We'll see once we get past this the next step is to assign it to state, which will trigger a render, which will give us our extra item. I'll just re-zoom the script. We'll see our test will have that extra four-second delay while it tries to wait for the state to catch up. Our test is still failing.
It's pretty clear where our problem is, but we can still use the dev tools to verify this. Let's run this test one more time with our debugger in place. What we're going to do is we're just going to step over. We know we don't care about target index. We want the to-do assignment done.
Before we let the application call setState, let's jump over to the console. We can actually get a reference to to-dos here. We can see it, but we can also reassign it. Let's look at this. Let's give this a state we think we want and make sure that our test passes.
Looking at this, the way the data's coming back, our first to-do is actually the one we expect. The second one is our duplicate. Let's reassign to-dos, keeping to-dos of zero.
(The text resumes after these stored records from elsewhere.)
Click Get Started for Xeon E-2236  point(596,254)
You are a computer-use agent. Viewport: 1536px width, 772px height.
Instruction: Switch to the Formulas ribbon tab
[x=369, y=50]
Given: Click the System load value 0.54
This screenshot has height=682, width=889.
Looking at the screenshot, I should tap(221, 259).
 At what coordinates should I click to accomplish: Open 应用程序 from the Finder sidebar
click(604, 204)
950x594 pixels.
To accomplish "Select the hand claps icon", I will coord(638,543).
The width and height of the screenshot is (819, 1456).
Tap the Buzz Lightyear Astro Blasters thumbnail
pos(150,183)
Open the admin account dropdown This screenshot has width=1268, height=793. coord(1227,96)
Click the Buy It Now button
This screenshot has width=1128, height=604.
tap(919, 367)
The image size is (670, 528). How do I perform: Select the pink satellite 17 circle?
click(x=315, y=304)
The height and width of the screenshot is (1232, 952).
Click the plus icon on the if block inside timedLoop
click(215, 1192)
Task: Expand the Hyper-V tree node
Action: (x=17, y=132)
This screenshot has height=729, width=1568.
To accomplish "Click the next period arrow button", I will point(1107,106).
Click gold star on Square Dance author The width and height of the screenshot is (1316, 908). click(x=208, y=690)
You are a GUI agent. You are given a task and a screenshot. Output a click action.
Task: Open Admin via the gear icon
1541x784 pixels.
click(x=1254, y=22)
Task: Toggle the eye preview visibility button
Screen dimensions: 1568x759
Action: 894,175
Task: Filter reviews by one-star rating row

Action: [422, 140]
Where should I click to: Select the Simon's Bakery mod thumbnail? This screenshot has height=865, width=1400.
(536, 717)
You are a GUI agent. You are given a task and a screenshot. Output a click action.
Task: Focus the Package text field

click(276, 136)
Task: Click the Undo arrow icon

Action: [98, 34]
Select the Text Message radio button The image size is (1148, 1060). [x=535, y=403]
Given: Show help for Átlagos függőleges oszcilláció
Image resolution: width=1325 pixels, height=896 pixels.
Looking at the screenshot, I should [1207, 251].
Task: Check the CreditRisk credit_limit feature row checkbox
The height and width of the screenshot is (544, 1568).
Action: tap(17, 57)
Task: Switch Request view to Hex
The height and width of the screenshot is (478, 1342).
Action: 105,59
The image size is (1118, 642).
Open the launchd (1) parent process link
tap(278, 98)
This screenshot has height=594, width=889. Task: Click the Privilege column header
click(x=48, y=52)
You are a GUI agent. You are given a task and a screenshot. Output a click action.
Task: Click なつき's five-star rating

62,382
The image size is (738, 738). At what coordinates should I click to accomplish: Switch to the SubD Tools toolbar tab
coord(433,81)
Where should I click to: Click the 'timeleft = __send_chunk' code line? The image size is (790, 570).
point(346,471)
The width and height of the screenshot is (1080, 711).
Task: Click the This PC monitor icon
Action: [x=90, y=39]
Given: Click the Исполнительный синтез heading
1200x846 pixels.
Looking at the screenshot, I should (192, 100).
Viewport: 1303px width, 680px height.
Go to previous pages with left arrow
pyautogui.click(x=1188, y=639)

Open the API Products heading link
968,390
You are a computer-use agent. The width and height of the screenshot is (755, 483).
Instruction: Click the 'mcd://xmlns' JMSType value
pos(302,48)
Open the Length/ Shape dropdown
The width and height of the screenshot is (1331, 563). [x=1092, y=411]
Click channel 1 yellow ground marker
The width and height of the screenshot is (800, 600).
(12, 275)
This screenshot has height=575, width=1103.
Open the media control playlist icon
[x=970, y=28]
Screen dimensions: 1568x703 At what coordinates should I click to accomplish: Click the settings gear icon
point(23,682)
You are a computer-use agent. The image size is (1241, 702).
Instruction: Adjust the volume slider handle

Then I'm going to use the spread operator. Reference to-dos again. Then slice it from element two on. That's basically going to give us our first item, skip the second, and give us the rest of the array.
It's going to assign that to to-dos. Now that we have that done, we can resume execution. This time, our test is going to pass. We've verified that fixing that to-do will make our test successful.
Now all we have to do is take this assumption, figure out how to fix the code, and we're in good shape. Let's switch back to our editor. I'm going to take the debugger statement out. I'm going to come down here.
It's pretty clear, through all this investigation, that our issue is basically we forgot to add one to this target index. We can save this. Switch back to the test runner. I'll get the dev tools out of the way. Run this again. We're good.
I'm just going to do one more refactor. I don't really like this code. I'm going to take it out. I'm going to replace it. I'm actually just going to put back the code that I replaced to cause the break.
We're just reassigning to-dos using a map. We can save that. We can jump right back in and one more time make sure we didn't break it with our refactor.
Our test is passing. Our code works. Now we know how to debug through Chrome's dev tools while running a test in Cypress.